Basically it seems that people are more likely to call harmful side-effects intentional, compared to beneficial ones.
I'm not sure this really is a bias; the harmful/beneficial cases are not exact counterparts: in the harmful case one could assume that the actor needs to mentally do something -- namely, 'overcoming the moral problem' or 'silence his/her conscience', which makes the harmful case indeed a bit more 'intentional'.
How many spurious accounts are you going to register to upvote me?
Usually, I do things like this for 3 karma points but since you look nice, I'll give it to you for free.
It wasn't actually Knobe but John Doris, who also works in the so-called experimental philosophy paradigm. The exact reference is:
“From My Lai to Abu Ghraib: The Moral Psychology of Atrocity.” Midwest Studies in Philosophy XXXI: 25-55
Here is the relevant quotation:
"(i) Passersby who had just found a dime were twenty-two times more likely to help a woman who had dropped some papers than passersby who did not find a dime (88% vs. 4%).27 (ii) Passersby not in a hurry were six times more likely to help an unfortunate who appeared to be in significant distress than were passersby in a hurry (63% vs. 10%).28 (iii) Passersby were five times more likely to help an apparently injured man who had dropped some books when ambient noise was at normal levels than they were when a power lawnmower was running nearby (80% vs. 15%).29 (iv) In Zimbardo’s “Stanford Prison Experiment,” subjects role-playing in a simulated prison rapidly descended to Lord of the Flies barbarism.30 (v) In Milgram’s “obedience experiments,” subjects participating in a study purported to test the effects of punishment on learning would repeatedly punish a screaming “learner” with realistic (but simulated) electric shocks at the polite request of an experimenter."
(I can't use stylistic stuff like linking and quoting... Is there a guide to show how you quote?)
Click "help", to the bottom right of the reply box.

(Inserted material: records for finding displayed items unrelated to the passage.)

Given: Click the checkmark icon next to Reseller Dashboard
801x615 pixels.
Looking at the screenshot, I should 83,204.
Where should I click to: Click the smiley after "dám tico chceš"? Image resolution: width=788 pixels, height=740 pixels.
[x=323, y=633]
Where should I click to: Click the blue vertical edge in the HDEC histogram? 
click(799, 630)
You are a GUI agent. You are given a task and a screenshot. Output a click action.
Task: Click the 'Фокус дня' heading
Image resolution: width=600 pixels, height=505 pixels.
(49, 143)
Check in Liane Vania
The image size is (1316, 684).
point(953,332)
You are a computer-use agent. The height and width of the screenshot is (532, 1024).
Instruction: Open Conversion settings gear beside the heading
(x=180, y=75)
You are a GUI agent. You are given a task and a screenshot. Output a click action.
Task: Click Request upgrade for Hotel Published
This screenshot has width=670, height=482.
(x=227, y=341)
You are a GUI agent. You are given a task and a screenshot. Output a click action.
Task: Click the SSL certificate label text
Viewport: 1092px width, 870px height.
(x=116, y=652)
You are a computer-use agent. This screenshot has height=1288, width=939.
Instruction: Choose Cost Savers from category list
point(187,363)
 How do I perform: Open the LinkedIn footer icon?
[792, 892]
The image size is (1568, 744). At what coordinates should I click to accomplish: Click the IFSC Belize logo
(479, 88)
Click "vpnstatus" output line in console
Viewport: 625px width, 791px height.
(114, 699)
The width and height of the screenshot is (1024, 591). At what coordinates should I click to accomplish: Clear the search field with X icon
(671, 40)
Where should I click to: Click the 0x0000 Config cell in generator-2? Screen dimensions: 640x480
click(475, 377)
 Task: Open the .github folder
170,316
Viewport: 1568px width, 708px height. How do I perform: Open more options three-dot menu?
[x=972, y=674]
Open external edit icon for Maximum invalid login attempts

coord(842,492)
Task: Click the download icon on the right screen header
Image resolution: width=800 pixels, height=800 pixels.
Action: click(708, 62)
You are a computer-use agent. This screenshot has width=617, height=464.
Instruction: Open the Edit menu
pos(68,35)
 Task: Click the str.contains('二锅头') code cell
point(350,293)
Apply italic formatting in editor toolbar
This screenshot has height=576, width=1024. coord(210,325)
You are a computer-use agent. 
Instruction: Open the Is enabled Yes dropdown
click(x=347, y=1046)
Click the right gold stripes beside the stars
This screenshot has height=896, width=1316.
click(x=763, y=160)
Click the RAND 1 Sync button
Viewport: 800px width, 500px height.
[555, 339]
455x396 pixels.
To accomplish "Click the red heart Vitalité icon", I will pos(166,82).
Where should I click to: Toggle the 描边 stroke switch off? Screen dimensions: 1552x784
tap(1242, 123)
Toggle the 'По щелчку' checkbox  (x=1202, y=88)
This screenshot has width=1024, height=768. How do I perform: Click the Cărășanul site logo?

There's a lot of x-phi stuff by Knobe and friends available online - mostly about all the same sorts of topics at the moment. There's also a book called "Experimental Philosophy" edited by Knobe and Nichols... not quite a textbook, more a collection of papers with insufficient attention to detail on methodology... nonetheless, it's a pretty good book for those interested in the field.